Di Balik Sukses Penyelenggaraan Haji 2017
- VIVA.co.id/Eko Priliawito
VIVA – Musim haji tahun 2017 atau 1438 hijriah telah usai. Berbagai peristiwa dan catatan mewarnai penyelenggaraan haji tahun ini. Maklum, haji tahun ini memang berbeda dari yang tahun-tahun sebelumnya. Dari sisi jumlah, jemaah haji tahun 2017 ini memang lebih banyak dari musim haji tahun 2015-2016, yakni 221.000 jemaah.

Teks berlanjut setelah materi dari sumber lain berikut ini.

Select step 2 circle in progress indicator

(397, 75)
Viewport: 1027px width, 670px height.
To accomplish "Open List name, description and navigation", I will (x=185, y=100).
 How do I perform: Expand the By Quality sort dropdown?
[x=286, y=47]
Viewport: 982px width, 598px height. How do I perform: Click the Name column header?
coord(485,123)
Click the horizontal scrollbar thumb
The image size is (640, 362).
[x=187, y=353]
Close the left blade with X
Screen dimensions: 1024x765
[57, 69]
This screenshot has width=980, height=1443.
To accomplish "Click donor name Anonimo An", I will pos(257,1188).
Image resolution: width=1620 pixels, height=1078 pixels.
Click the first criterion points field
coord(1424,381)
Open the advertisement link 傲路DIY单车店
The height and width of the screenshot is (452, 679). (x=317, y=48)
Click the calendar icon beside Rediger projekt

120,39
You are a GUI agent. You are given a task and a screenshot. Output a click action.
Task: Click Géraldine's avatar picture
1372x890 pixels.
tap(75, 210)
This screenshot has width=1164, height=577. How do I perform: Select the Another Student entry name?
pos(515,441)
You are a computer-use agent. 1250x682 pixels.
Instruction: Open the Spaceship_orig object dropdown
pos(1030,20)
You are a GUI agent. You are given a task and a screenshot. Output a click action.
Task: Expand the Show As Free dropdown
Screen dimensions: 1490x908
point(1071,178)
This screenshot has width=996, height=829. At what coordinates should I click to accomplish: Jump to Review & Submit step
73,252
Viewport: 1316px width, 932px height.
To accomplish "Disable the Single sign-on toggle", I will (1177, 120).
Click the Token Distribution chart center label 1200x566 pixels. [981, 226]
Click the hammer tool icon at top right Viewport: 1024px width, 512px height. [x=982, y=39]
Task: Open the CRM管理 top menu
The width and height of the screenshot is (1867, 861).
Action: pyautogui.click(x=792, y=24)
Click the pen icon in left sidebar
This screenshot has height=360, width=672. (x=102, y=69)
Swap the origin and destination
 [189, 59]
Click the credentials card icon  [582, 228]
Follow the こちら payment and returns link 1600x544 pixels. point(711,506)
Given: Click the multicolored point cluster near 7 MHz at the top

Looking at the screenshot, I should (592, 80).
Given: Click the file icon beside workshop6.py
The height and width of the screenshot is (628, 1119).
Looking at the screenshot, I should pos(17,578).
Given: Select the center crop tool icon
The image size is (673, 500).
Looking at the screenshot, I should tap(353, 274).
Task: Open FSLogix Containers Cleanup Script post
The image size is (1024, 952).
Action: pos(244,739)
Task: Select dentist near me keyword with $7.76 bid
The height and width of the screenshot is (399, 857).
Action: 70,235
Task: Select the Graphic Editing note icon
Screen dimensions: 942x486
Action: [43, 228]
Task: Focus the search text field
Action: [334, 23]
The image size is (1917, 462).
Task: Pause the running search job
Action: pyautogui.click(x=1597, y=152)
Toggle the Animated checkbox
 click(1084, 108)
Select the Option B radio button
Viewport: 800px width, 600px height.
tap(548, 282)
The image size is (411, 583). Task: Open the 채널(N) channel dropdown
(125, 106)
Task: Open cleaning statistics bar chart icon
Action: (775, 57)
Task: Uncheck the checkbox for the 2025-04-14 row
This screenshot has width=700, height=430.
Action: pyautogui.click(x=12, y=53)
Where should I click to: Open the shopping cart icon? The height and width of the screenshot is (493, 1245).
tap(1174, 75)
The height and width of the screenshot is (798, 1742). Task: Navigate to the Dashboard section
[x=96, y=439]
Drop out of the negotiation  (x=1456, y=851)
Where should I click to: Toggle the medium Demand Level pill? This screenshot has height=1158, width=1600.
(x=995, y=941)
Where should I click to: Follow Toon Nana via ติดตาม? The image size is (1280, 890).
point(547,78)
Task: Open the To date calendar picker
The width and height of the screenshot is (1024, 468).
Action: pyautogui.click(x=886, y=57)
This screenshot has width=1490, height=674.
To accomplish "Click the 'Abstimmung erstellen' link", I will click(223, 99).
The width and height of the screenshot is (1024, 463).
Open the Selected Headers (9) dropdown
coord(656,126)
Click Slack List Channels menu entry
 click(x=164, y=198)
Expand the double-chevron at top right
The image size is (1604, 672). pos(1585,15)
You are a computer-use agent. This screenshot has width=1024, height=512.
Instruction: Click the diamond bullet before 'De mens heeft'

Pada musim haji 2015-2016, jumlah jemaah haji berjumlah 168.800 orang. Artinya, di tahun 2017 ini naik sebanyak 52.200 jemaah. Penambahan jumlah jemaah ini tak sebanding dengan jumlah petugas haji yang berjumlah 3.500 petugas. Petugas haji hanya naik sedikit dari tahun 2016, yakni 3.250 petugas.
Meskipun jumlah jemaah haji tahun ini yang terbanyak, tapi nyaris tak banyak temuan dan peristiwa yang terjadi selama penyelenggaraan ibadah haji tahun 2017. Bahkan terbilang minim insiden dan sukses dalam pelaksanaannya.
Badan Pusat Statistik (BPS) dalam survei Indeks Kepuasan Jemaah Haji Indonesia (IKJHI) di Arab Saudi pada tahun 1438 H/2017 M membeberkan angka kepuasan jemaah sebesar 84,85 persen, atau naik 1,02 poin dibanding tahun 2016. BPS memberikan penilaian penyelenggaraan haji tahun 2017 ini tergolong 'Memuaskan'.
Survei BPS ini mengambil sampel sebanyak 14.400 jemaah haji yang diambil secara acak, selama dua gelombang. Ada pula kuesioner khusus dengan menggunakan convenience sampling terhadap 4.100 jemaah, sehingga total respondennya sebanyak 18.500 jemaah.
Dalam survei ini memberikan gambaran untuk mengukur kepuasan jemaah haji, membuat kajian analisis, serta melakukan tindak lanjut perbaikan terhadap aspek-aspek pelayanan yang diberikan selama penyelenggaraan ibadah haji.
Kepala BPS Suhariyanto mengatakan, berdasarkan jenis pelayanan, indeks tertinggi dicapai pada jenis pelayanan transportasi bus antar kota yang sebesar 88,23 persen. Disusul layanan Bus Sholawat sebesar 87,72 persen dan layanan petugas haji sebesar 87,38 persen.
Layanan transportasi bus antar kota menjadi yang tertinggi karena didukung oleh tampilan fisik bus yang naik 4,06 poin (dibanding tahun 2016), kerapian dan kebersihan bus naik 3,92 poin, dan juga kelengkapan fasilitas dalam bus yang meliputi kursi, pendingin udara dan lain-lain yang naik 3,37 poin.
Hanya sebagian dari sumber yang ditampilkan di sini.